US-Folterpolitik: Der Weg zu Abu Ghraib wird klarer
--- Die wichtigsten US-Zeitungen sind heute mal wieder voll von Nachrichten über die umstrittene Folterpolitik der US-Regierung. So berichtet die New York Times über frühe Bekundungen der harten Linie in inzwischen veröffentlichten Dokumenten: When the Abu Ghraib scandal broke last spring, officials characterized the abuse as the aberrant acts of a small group of low-ranking reservists, limited to a few weeks in late 2003. But thousands of pages in military reports and documents released under the Freedom of Information Act to the American Civil Liberties Union in the past few months have demonstrated that the abuse involved multiple service branches in Afghanistan, Iraq and Cuba, beginning in 2002 and continuing after Congress and the military had begun investigating Abu Ghraib. Yesterday, in response to some of the documents, the Pentagon said it would investigate F.B.I. reports that military interrogators in Guantánamo abused prisoners by beating them, grabbing their genitals and chaining them to the cold ground. Questions on the handling of detainees will be central to Senate hearings today on the nomination of the White House counsel, Alberto R. Gonzales, as attorney general and to the court-martial of the accused leader of the Abu Ghraib abuse, which begins Friday in Texas. An article in today's issue of The New England Journal of Medicine says that military medical personnel violated the Geneva Conventions by helping design coercive interrogation techniques based on detainee medical information. Some doctors told the journal that the military had instructed them not to discuss the deaths that occurred in detention.

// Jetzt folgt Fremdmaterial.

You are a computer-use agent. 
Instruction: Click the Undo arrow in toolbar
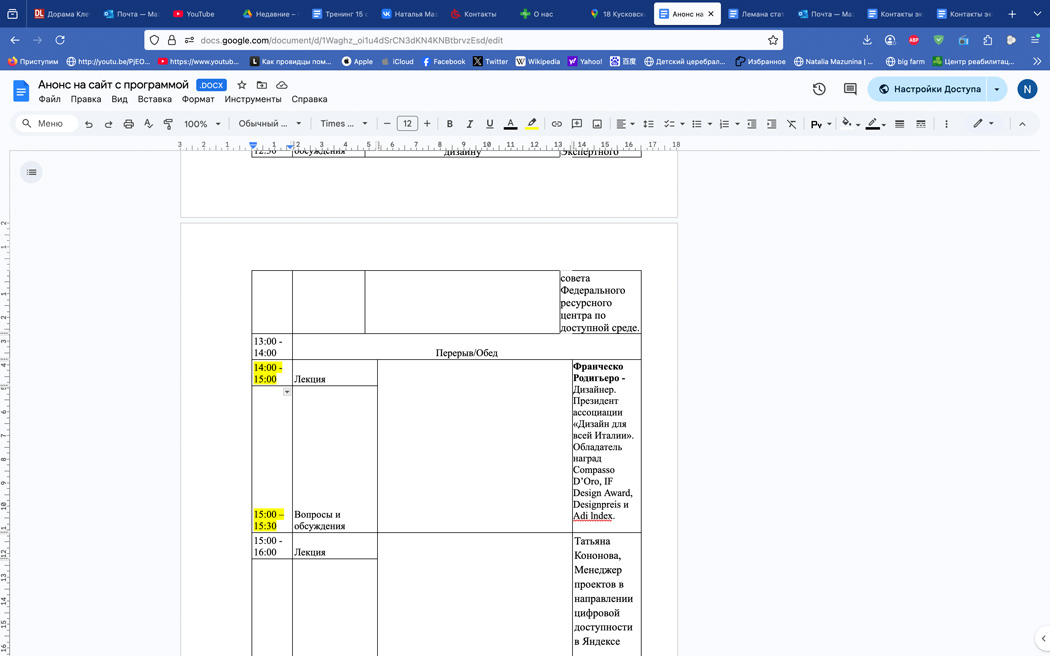coord(89,124)
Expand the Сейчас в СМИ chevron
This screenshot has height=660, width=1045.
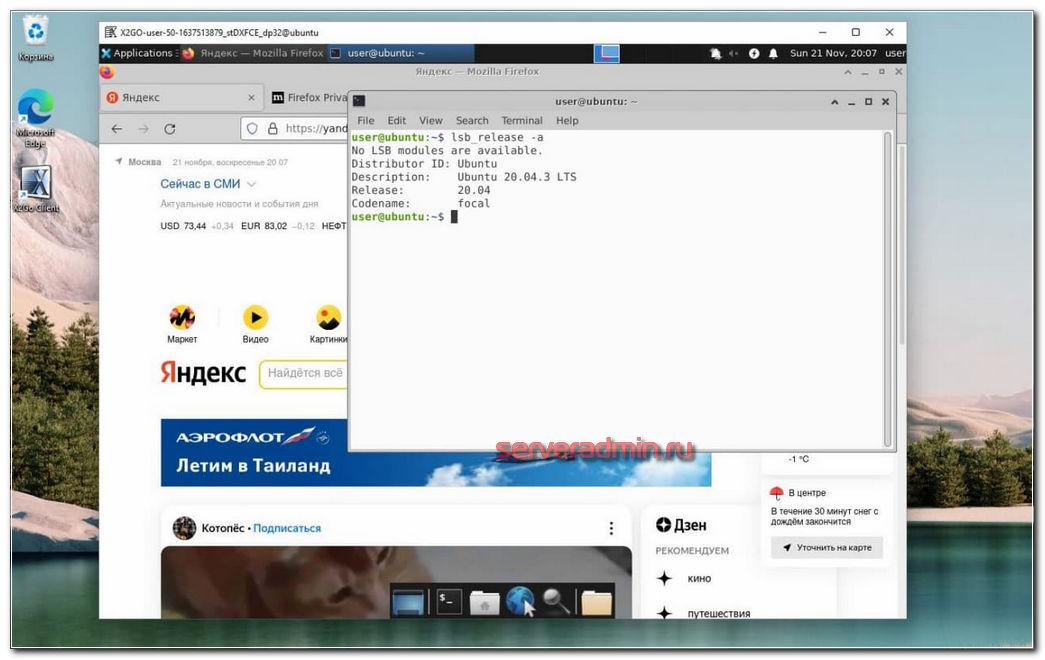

Die Washington Post weiß zudem von einem Fall, der bis Ende 2001 zurückreicht und in dem auch die Geheimdienste mal wieder eine unrühmliche Rolle spielen: U.S. authorities in late 2001 forcibly transferred an Australian citizen to Egypt, where, he alleges, he was tortured for six months before being flown to the U.S. military prison at Guantanamo Bay, Cuba, according to court papers made public yesterday in a petition seeking to halt U.S. plans to return him to Egypt. Egyptian-born Mamdouh Habib, who was detained in Pakistan in October 2001 as a suspected al Qaeda trainer, alleges that while under Egyptian detention he was hung by his arms from hooks, repeatedly shocked, nearly drowned and brutally beaten, and he contends that U.S. and international law prohibits sending him back. Habib's case is only the second to describe a secret practice called "rendition," under which the CIA has sent suspected terrorists to be interrogated in countries where torture has been well documented. It is unclear which U.S. agency transferred Habib to Egypt. Mehr über die Hintergründe zu Abu Ghraib in Telepolis.
1 Comments:
It amazes me that conservative bloggers and commentators in the US have not dared critize the Bush Administration for this policy, which has damaged the reputation of the US for years to come. One notable exception is Andrew Sullivan.